- Data to examine
Segment Open
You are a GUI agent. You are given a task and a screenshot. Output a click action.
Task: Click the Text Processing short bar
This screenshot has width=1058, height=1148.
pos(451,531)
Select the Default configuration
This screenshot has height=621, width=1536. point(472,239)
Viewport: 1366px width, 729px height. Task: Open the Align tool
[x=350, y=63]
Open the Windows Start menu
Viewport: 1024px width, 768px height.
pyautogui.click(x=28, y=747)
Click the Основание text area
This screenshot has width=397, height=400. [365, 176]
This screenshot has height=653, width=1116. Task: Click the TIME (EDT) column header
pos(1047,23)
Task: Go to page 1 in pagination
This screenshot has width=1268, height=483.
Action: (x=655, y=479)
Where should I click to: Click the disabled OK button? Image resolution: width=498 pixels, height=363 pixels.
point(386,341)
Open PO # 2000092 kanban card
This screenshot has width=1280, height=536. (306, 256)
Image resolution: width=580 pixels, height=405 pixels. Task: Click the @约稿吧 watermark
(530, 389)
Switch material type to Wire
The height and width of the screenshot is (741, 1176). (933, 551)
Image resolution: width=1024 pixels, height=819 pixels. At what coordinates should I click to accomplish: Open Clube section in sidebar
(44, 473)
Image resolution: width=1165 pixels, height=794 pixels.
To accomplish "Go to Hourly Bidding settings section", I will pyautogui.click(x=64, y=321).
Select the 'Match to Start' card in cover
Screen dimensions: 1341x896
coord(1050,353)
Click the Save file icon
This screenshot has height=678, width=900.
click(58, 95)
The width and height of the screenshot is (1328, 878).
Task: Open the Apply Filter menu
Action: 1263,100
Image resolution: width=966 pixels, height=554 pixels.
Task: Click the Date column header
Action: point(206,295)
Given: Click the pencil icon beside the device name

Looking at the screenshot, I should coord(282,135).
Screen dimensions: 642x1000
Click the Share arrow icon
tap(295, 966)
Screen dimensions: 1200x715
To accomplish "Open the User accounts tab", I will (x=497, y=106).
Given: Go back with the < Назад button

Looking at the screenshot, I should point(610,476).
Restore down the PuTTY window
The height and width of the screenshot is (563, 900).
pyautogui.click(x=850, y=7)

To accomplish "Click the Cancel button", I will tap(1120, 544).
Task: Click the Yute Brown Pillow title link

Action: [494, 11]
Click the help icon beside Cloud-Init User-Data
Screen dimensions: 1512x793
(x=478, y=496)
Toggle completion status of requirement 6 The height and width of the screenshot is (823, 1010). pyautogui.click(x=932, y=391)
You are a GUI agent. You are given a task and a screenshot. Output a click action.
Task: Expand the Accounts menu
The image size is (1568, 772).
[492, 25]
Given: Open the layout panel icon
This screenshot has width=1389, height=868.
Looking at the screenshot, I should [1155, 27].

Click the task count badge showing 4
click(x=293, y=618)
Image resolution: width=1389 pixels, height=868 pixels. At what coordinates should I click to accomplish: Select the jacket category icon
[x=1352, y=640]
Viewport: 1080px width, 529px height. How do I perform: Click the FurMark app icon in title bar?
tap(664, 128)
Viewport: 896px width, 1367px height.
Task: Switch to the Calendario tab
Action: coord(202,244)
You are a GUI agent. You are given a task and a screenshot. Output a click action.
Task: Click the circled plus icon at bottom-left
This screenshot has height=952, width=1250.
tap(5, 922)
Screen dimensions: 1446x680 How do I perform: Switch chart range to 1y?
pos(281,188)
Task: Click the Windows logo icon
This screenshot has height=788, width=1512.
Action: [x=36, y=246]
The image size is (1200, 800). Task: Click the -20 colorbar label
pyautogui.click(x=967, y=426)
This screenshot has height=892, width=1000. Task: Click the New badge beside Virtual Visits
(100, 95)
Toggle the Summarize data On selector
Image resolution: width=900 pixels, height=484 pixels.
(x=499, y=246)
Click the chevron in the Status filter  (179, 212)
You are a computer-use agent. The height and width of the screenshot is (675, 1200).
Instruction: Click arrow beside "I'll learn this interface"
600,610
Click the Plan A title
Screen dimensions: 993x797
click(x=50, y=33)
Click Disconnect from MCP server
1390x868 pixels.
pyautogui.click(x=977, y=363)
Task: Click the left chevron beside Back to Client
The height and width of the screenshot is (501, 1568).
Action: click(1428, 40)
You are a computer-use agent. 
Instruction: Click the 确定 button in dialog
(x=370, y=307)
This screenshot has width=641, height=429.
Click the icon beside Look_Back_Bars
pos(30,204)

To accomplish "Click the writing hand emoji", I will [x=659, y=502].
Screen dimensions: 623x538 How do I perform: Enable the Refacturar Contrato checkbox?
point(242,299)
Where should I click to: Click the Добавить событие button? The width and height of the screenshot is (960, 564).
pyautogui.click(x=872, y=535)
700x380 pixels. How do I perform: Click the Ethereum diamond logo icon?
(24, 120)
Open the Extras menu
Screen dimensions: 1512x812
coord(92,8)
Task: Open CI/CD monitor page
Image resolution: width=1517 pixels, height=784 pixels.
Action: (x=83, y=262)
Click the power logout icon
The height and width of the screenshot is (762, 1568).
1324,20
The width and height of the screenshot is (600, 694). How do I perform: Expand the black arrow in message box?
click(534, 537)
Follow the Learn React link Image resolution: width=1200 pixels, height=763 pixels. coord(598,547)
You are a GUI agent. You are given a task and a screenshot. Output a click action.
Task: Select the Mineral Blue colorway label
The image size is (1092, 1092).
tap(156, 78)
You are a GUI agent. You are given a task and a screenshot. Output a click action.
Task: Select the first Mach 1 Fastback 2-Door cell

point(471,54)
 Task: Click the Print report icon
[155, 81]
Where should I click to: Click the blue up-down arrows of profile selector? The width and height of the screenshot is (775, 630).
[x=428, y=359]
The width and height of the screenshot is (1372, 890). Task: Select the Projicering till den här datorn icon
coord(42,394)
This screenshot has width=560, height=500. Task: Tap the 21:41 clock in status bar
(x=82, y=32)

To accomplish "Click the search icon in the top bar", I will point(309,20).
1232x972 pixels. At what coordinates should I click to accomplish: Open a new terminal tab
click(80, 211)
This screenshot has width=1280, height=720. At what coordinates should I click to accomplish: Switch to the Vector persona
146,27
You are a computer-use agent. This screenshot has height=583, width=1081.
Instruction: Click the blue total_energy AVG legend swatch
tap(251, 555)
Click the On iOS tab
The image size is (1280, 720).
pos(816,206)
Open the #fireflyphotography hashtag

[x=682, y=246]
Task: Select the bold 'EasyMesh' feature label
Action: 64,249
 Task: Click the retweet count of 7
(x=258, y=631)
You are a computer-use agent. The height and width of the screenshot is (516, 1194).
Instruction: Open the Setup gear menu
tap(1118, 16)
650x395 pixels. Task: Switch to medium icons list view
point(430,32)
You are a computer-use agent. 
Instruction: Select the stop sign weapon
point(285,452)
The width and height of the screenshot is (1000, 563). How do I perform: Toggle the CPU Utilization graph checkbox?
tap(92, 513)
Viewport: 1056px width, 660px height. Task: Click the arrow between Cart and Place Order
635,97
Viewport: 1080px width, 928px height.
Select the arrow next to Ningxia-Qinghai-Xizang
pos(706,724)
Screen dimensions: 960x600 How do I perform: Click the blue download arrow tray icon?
Segment Closed
- Task objective
Every entry should be duplicated exactly as written.

- Answer below
You are a GUI agent. You are given a task and a screenshot. Output a click action.
Task: Click the Text Processing short bar
This screenshot has width=1058, height=1148.
pos(451,531)
Select the Default configuration
This screenshot has height=621, width=1536. point(472,239)
Viewport: 1366px width, 729px height. Task: Open the Align tool
[x=350, y=63]
Open the Windows Start menu
Viewport: 1024px width, 768px height.
pyautogui.click(x=28, y=747)
Click the Основание text area
This screenshot has width=397, height=400. [365, 176]
This screenshot has height=653, width=1116. Task: Click the TIME (EDT) column header
pos(1047,23)
Task: Go to page 1 in pagination
This screenshot has width=1268, height=483.
Action: (x=655, y=479)
Where should I click to: Click the disabled OK button? Image resolution: width=498 pixels, height=363 pixels.
point(386,341)
Open PO # 2000092 kanban card
This screenshot has width=1280, height=536. (306, 256)
Image resolution: width=580 pixels, height=405 pixels. Task: Click the @约稿吧 watermark
(530, 389)
Switch material type to Wire
The height and width of the screenshot is (741, 1176). (933, 551)
Image resolution: width=1024 pixels, height=819 pixels. At what coordinates should I click to accomplish: Open Clube section in sidebar
(44, 473)
Image resolution: width=1165 pixels, height=794 pixels.
To accomplish "Go to Hourly Bidding settings section", I will pyautogui.click(x=64, y=321).
Select the 'Match to Start' card in cover
Screen dimensions: 1341x896
coord(1050,353)
Click the Save file icon
This screenshot has height=678, width=900.
click(58, 95)
The width and height of the screenshot is (1328, 878).
Task: Open the Apply Filter menu
Action: 1263,100
Image resolution: width=966 pixels, height=554 pixels.
Task: Click the Date column header
Action: point(206,295)
Given: Click the pencil icon beside the device name

Looking at the screenshot, I should coord(282,135).
Screen dimensions: 642x1000
Click the Share arrow icon
tap(295, 966)
Screen dimensions: 1200x715
To accomplish "Open the User accounts tab", I will (x=497, y=106).
Given: Go back with the < Назад button

Looking at the screenshot, I should point(610,476).
Restore down the PuTTY window
The height and width of the screenshot is (563, 900).
pyautogui.click(x=850, y=7)

To accomplish "Click the Cancel button", I will tap(1120, 544).
Task: Click the Yute Brown Pillow title link

Action: [494, 11]
Click the help icon beside Cloud-Init User-Data
Screen dimensions: 1512x793
(x=478, y=496)
Toggle completion status of requirement 6 The height and width of the screenshot is (823, 1010). pyautogui.click(x=932, y=391)
You are a GUI agent. You are given a task and a screenshot. Output a click action.
Task: Expand the Accounts menu
The image size is (1568, 772).
[492, 25]
Given: Open the layout panel icon
This screenshot has width=1389, height=868.
Looking at the screenshot, I should [1155, 27].

Click the task count badge showing 4
click(x=293, y=618)
Image resolution: width=1389 pixels, height=868 pixels. At what coordinates should I click to accomplish: Select the jacket category icon
[x=1352, y=640]
Viewport: 1080px width, 529px height. How do I perform: Click the FurMark app icon in title bar?
tap(664, 128)
Viewport: 896px width, 1367px height.
Task: Switch to the Calendario tab
Action: coord(202,244)
You are a GUI agent. You are given a task and a screenshot. Output a click action.
Task: Click the circled plus icon at bottom-left
This screenshot has height=952, width=1250.
tap(5, 922)
Screen dimensions: 1446x680 How do I perform: Switch chart range to 1y?
pos(281,188)
Task: Click the Windows logo icon
This screenshot has height=788, width=1512.
Action: [x=36, y=246]
The image size is (1200, 800). Task: Click the -20 colorbar label
pyautogui.click(x=967, y=426)
This screenshot has height=892, width=1000. Task: Click the New badge beside Virtual Visits
(100, 95)
Toggle the Summarize data On selector
Image resolution: width=900 pixels, height=484 pixels.
(x=499, y=246)
Click the chevron in the Status filter  (179, 212)
You are a computer-use agent. The height and width of the screenshot is (675, 1200).
Instruction: Click arrow beside "I'll learn this interface"
600,610
Click the Plan A title
Screen dimensions: 993x797
click(x=50, y=33)
Click Disconnect from MCP server
1390x868 pixels.
pyautogui.click(x=977, y=363)
Task: Click the left chevron beside Back to Client
The height and width of the screenshot is (501, 1568).
Action: click(1428, 40)
You are a computer-use agent. 
Instruction: Click the 确定 button in dialog
(x=370, y=307)
This screenshot has width=641, height=429.
Click the icon beside Look_Back_Bars
pos(30,204)

To accomplish "Click the writing hand emoji", I will [x=659, y=502].
Screen dimensions: 623x538 How do I perform: Enable the Refacturar Contrato checkbox?
point(242,299)
Where should I click to: Click the Добавить событие button? The width and height of the screenshot is (960, 564).
pyautogui.click(x=872, y=535)
700x380 pixels. How do I perform: Click the Ethereum diamond logo icon?
(24, 120)
Open the Extras menu
Screen dimensions: 1512x812
coord(92,8)
Task: Open CI/CD monitor page
Image resolution: width=1517 pixels, height=784 pixels.
Action: (x=83, y=262)
Click the power logout icon
The height and width of the screenshot is (762, 1568).
1324,20
The width and height of the screenshot is (600, 694). How do I perform: Expand the black arrow in message box?
click(534, 537)
Follow the Learn React link Image resolution: width=1200 pixels, height=763 pixels. coord(598,547)
You are a GUI agent. You are given a task and a screenshot. Output a click action.
Task: Select the Mineral Blue colorway label
The image size is (1092, 1092).
tap(156, 78)
You are a GUI agent. You are given a task and a screenshot. Output a click action.
Task: Select the first Mach 1 Fastback 2-Door cell

point(471,54)
 Task: Click the Print report icon
[155, 81]
Where should I click to: Click the blue up-down arrows of profile selector? The width and height of the screenshot is (775, 630).
[x=428, y=359]
The width and height of the screenshot is (1372, 890). Task: Select the Projicering till den här datorn icon
coord(42,394)
This screenshot has width=560, height=500. Task: Tap the 21:41 clock in status bar
(x=82, y=32)

To accomplish "Click the search icon in the top bar", I will point(309,20).
1232x972 pixels. At what coordinates should I click to accomplish: Open a new terminal tab
click(80, 211)
This screenshot has width=1280, height=720. At what coordinates should I click to accomplish: Switch to the Vector persona
146,27
You are a computer-use agent. This screenshot has height=583, width=1081.
Instruction: Click the blue total_energy AVG legend swatch
tap(251, 555)
Click the On iOS tab
The image size is (1280, 720).
pos(816,206)
Open the #fireflyphotography hashtag

[x=682, y=246]
Task: Select the bold 'EasyMesh' feature label
Action: 64,249
 Task: Click the retweet count of 7
(x=258, y=631)
You are a computer-use agent. The height and width of the screenshot is (516, 1194).
Instruction: Open the Setup gear menu
tap(1118, 16)
650x395 pixels. Task: Switch to medium icons list view
point(430,32)
You are a computer-use agent. 
Instruction: Select the stop sign weapon
point(285,452)
The width and height of the screenshot is (1000, 563). How do I perform: Toggle the CPU Utilization graph checkbox?
tap(92, 513)
Viewport: 1056px width, 660px height. Task: Click the arrow between Cart and Place Order
635,97
Viewport: 1080px width, 928px height.
Select the arrow next to Ningxia-Qinghai-Xizang
pos(706,724)
Screen dimensions: 960x600 How do I perform: Click the blue download arrow tray icon?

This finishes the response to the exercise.